Therefore, conclusions made concerning one object or analytical
parameter cannot be generalized to other objects or parameters.
As a result, a great many measurements are required prior to
making a probability statement concerning the results of a particular
The second important factor
limiting attempts at making probability statements about trace
evidence is the temporal variability of manufactured products.
Changes in production, delivery, use, and disposal of manufactured
products over time effectively negate attempts at databasing
and associated probability statements. A database of measured
characteristics for a given product may be applicable only at
one point in time and at one location. Combining the time and
location changes with the large number of samples needed for
samples measured using highly discriminating analytical methods
makes it at best impractical and at worst impossible to collect
appropriate databases for making probability statements. The
most appropriate uses of databases in trace evidence examinations
are for classification of an unknown object into a product use
or manufacturer class and for testing the discrimination potential
of an analytical method.

## SET OF TASKS:
(1) According to the passage on trace evidence, what is the second important factor limiting attempts at making probability statements about trace evidence?
(2) Repeat the portion of the passage on trace evidence between "Therefore, conclusions made" and "of manufactured products.", inclusive.
(3) For each statement, state whether it agrees with the passage on trace evidence, and quote the words that decide it: (a) A database of measured characteristics for a given product may apply only at one point in time and at one location. (b) Conclusions made concerning one analytical parameter can be generalized to other parameters. (c) Among the most appropriate uses of databases in trace evidence examinations is testing the discrimination potential of an analytical method.
Draw only on the passage on trace evidence.

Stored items
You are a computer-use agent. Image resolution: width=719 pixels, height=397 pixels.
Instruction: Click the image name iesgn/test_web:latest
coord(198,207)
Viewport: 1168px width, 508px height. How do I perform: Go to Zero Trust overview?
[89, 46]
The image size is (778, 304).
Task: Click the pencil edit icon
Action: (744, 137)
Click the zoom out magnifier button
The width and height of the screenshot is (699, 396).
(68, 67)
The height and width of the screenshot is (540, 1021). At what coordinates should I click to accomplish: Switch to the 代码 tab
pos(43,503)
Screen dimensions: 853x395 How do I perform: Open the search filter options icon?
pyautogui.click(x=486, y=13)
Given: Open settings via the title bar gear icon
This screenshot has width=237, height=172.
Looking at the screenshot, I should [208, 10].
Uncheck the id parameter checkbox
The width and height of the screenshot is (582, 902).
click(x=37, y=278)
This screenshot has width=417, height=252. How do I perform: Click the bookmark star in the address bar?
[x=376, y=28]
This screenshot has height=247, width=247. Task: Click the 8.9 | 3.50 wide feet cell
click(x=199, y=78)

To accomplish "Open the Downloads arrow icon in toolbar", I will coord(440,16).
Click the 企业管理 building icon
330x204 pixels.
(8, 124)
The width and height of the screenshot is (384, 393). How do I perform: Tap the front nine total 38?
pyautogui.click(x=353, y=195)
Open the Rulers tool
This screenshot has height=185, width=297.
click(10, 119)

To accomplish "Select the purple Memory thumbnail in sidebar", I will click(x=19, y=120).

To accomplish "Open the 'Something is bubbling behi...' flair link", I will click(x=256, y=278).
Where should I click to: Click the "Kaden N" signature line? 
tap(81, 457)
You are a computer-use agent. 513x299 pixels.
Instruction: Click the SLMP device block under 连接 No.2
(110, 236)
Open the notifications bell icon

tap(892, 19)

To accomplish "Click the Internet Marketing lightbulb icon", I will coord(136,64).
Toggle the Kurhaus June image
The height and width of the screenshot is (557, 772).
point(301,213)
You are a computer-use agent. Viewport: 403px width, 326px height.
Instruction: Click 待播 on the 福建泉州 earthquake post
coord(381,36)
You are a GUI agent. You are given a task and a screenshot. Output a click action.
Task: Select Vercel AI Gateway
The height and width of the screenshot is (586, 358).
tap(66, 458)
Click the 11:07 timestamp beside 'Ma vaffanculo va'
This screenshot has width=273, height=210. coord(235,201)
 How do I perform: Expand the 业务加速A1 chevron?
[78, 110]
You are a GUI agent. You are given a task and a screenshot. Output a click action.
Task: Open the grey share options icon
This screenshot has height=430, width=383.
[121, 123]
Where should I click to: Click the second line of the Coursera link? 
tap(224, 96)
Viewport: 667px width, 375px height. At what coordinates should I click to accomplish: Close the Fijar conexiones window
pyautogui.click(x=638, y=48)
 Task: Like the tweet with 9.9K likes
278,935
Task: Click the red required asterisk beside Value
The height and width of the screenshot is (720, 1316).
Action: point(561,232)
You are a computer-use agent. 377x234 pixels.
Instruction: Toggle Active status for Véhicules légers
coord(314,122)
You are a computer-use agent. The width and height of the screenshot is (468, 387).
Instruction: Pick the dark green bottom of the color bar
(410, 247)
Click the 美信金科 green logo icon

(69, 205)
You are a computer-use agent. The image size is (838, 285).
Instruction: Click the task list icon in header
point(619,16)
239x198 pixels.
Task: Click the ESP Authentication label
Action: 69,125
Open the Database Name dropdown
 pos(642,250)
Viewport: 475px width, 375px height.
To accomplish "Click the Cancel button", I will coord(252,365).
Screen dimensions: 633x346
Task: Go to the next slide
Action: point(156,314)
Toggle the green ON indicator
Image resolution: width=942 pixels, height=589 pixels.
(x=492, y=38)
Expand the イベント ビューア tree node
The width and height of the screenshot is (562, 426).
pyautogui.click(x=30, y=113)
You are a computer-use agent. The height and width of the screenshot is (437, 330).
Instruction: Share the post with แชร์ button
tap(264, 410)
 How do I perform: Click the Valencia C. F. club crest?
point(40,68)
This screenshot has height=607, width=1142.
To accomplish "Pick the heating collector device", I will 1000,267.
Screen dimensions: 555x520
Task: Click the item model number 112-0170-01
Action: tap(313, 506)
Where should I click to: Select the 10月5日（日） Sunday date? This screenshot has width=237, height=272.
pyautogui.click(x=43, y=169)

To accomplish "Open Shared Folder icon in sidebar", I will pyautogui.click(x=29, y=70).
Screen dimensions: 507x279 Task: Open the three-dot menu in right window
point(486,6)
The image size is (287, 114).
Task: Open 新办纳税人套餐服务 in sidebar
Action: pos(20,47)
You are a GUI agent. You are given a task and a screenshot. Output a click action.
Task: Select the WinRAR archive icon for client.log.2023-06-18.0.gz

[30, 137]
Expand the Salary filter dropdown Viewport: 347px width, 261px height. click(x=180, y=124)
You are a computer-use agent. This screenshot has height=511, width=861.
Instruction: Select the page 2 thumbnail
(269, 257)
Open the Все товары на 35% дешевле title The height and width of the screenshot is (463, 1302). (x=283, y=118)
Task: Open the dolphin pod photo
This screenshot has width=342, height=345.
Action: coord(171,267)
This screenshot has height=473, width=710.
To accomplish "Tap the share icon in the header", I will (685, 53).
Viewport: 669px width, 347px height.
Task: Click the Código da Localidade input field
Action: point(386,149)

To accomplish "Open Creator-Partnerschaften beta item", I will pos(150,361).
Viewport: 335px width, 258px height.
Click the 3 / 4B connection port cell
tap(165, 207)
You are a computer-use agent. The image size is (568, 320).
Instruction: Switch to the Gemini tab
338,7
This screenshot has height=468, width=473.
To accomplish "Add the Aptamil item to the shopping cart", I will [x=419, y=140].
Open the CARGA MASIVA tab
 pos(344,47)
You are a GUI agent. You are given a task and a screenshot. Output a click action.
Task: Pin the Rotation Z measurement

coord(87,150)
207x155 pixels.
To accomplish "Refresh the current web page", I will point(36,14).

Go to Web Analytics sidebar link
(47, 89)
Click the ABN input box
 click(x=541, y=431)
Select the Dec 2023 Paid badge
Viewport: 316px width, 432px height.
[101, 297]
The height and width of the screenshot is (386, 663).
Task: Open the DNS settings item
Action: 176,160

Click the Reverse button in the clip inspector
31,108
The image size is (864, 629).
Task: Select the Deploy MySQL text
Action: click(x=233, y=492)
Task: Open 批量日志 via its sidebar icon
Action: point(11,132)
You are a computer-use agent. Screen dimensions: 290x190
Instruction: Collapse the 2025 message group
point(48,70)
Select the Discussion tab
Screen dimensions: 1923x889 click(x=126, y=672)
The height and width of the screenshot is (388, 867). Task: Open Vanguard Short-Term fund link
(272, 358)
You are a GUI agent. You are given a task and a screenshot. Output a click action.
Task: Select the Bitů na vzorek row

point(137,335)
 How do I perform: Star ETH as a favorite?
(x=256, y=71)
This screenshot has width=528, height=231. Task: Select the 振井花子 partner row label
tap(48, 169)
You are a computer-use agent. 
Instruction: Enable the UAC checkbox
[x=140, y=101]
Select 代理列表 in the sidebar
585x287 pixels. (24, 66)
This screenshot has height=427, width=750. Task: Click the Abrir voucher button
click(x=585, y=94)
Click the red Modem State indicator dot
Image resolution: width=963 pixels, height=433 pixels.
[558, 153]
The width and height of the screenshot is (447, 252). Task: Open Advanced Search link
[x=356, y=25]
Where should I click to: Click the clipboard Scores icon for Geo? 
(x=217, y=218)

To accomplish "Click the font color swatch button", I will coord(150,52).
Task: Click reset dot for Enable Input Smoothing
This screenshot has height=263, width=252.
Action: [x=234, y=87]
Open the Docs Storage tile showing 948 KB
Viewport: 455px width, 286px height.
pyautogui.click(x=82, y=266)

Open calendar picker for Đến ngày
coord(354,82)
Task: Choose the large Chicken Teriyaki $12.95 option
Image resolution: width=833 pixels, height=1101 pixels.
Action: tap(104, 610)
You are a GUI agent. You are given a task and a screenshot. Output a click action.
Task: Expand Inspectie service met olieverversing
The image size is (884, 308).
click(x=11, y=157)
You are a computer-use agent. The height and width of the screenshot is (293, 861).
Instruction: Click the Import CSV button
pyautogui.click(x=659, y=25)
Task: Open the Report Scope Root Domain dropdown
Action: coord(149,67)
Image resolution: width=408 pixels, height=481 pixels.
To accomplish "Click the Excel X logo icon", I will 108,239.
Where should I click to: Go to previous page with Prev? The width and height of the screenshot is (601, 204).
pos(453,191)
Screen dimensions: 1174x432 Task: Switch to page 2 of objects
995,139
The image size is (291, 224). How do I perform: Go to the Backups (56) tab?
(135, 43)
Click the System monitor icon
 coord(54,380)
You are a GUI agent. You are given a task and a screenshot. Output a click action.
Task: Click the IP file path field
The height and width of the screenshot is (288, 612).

## SOLVED TASKS:
(1) The temporal variability of manufactured products.

(2)
Therefore, conclusions made concerning one object or analytical
parameter cannot be generalized to other objects or parameters.
As a result, a great many measurements are required prior to
making a probability statement concerning the results of a particular
The second important factor
limiting attempts at making probability statements about trace
evidence is the temporal variability of manufactured products.

(3)
(a) Yes: "A database of measured characteristics for a given product may be applicable only at one point in time and at one location."
(b) No: "Therefore, conclusions made concerning one object or analytical parameter cannot be generalized to other objects or parameters."
(c) Yes: "The most appropriate uses of databases in trace evidence examinations are for classification of an unknown object into a product use or manufacturer class and for testing the discrimination potential of an analytical method."